The drive home was painful. I'm 68, an age when I should be holding onto my friends, not shedding them. This man was important to me. He had been to my wedding. I'd been to the wedding of his son. Our political differences, while significant, had never before clouded our deep feeling for one another. How, then, to explain this chasm that had developed between us? I turned first to Linda Skitka, a University of Illinois at Chicago psychology professor who studies the psychology of political divisiveness. She doesn't hold much hope that we'll recapture the closeness we shared.
Skitka told me about a study she and two other academic psychologists conducted in 2015, in which they examined people's willingness to listen to those on the opposite political side.
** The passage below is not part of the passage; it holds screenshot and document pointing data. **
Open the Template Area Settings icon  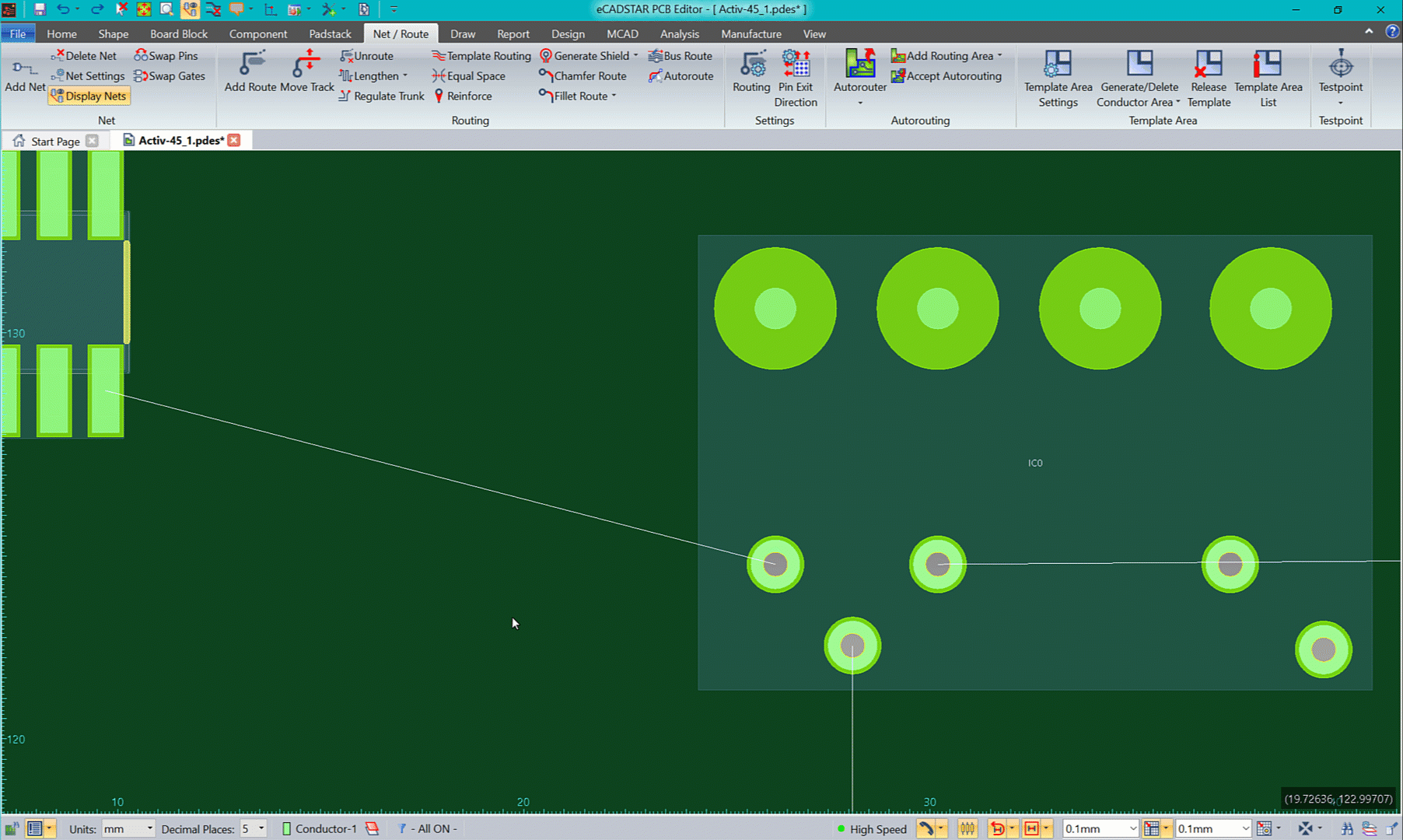tap(1058, 65)
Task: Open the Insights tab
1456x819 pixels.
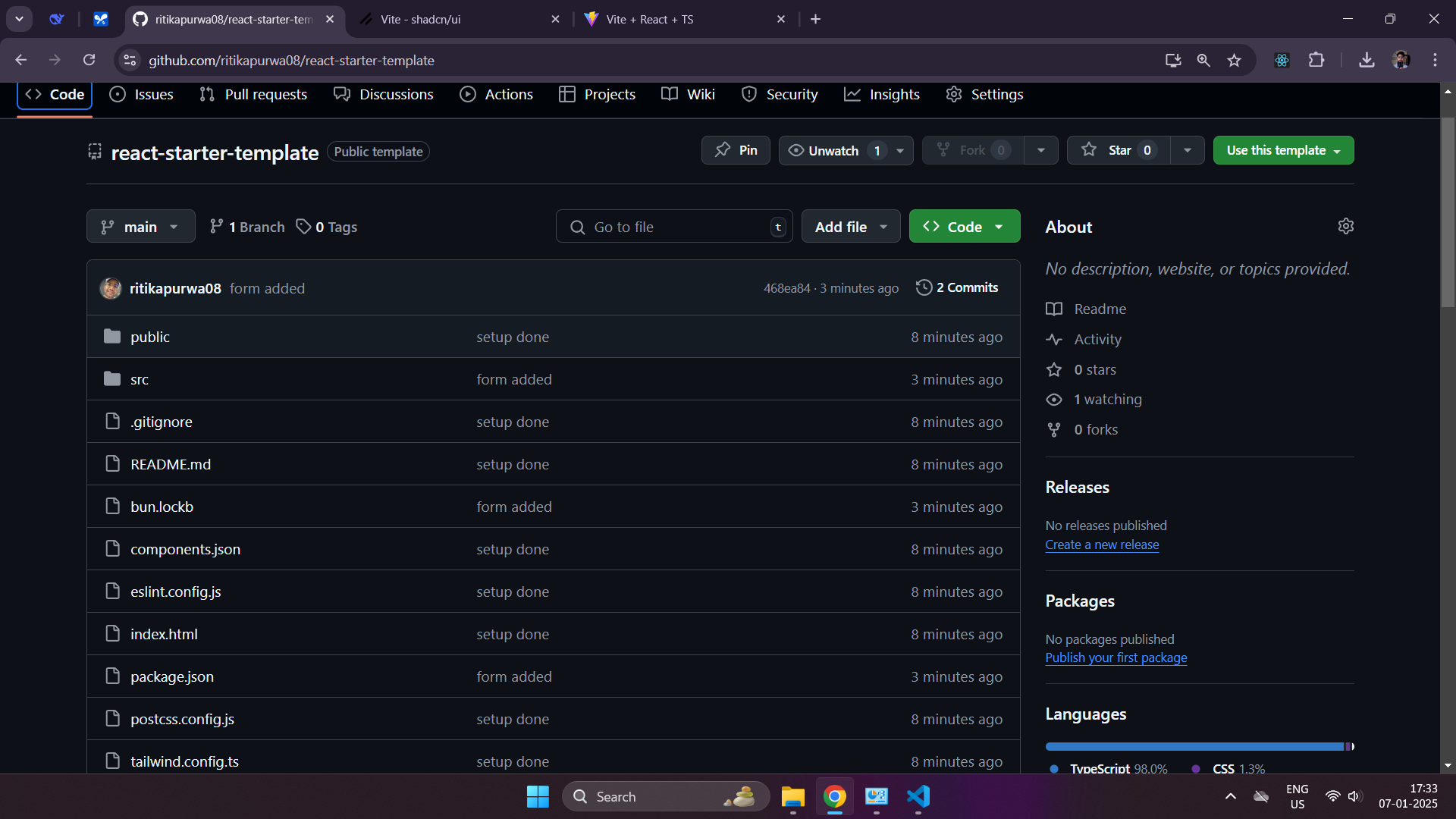Action: (x=882, y=94)
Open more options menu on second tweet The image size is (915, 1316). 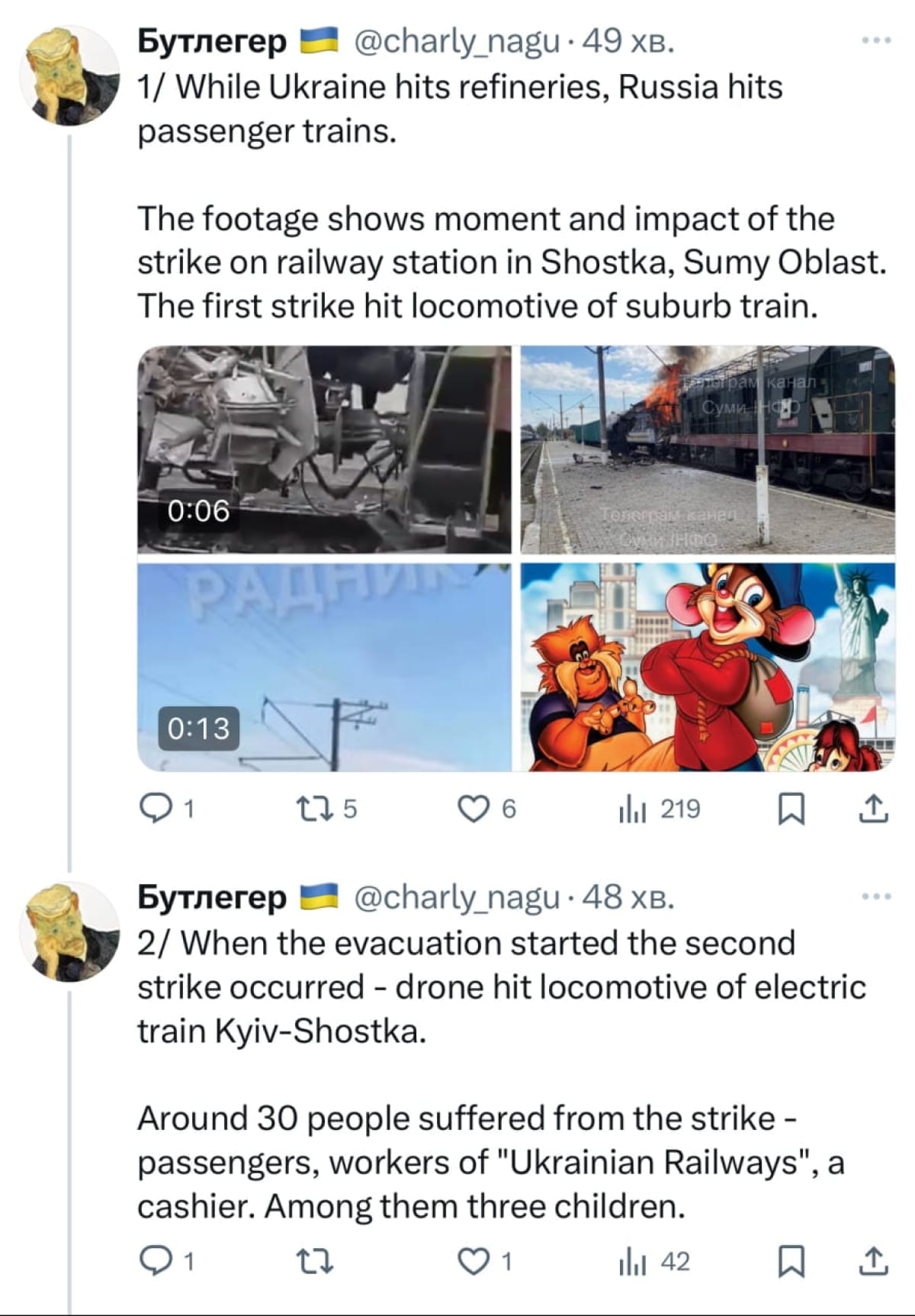point(876,897)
Each of their 202 subjects, some conservative, some liberal, was offered a choice regarding the issue of same-sex marriage: They could read and respond to eight statements that argued against their personal viewpoint, and be eligible to win $10 in a drawing. Or they could read and respond to eight that affirmed their worldview and qualify for $7. Nearly two-thirds opted for the belief-confirming $7 choice.
"The idea of actually entertaining the other's point of view is about as adverse as going to the dentist," Skitka said. "We're at a point in history in which it's not so much about politics. It's about our hatred of the other side."
I hung up the phone and brooded. Reflexively, I turned on the TV. Nicole Wallace was anchoring on MSNBC. Chuck Todd would follow. I realized I could name the station's news hosts as readily as I could the Dodgers starting lineup. I couldn't do the same with the Fox News personalities. Feeling less than righteous, I sought a second opinion.
Albert Bandura is an emeritus professor of psychology at Stanford and the author of the book "Moral Disengagement: How People Do Harm and Live with Themselves."
"Why," I asked him, "will a person go to irrational lengths to defend an act that he or she knows is indefensible?"
"There has to be a lot of self-deception in this," Bandura said. "I'm quite sure that your friend is maintaining a good deal of self by not examining in great detail what reality is really like."
"But," I countered, "he would say the same of me."
"Yes, but in the case of Trump, he has a conflict. He wants what Trump preaches," Bandura said, meaning the Supreme Court, immigration, healthcare, all the rest. "But at the same time, he has to put up with a guy who is immoral and has no values whatsoever. His defense is, 'It's not my business to judge him.'"
Bandura left me feeling morally cleansed. But I was still minus a friend. I made one final call, to Christopher Federico, a University of Minnesota professor of psychology and political science whose expertise is public opinion and political psychology.
"What is the likelihood," I asked him, "that my friend will return to rational thought?"
Federico cautioned me not to look upon Trump's election as a tipping point of national disjunction. "If you look at the longer sweep of history, a lot of political scientists would say we're just returning to a state of polarization that was common in the 19th century," he said. He pointed to the Civil War, but could have added battles over women's suffrage and decades of labor and racial strife.
Then he warned me not to get my hopes up. "Your friend's group affiliations are not going to change. In general, we find that partisanship — the party you identify with — is incredibly stable over a lifetime. It gets set between ages 18 and 25 for most people, and doesn't change."
Federico offered one sliver of hope. "Norms are set by party leaders," he said. "If Republican leaders dial things back, then we might see people in the general public dial back, as well."
"What are the chances?" I asked, sensing I already knew the answer.
"I don't personally see anything that is going to cause that to happen anytime soon," he said.
A grim prognosis, to be sure. The thing is, I don't want to write off our friendship. My friend has decided to take up golf. He's had lessons, but has yet to actually play a round. I have not had lessons, and play in a manner that few would describe as golf. It would mean five hours sequestered together. Hopefully, we will find something of value to talk about.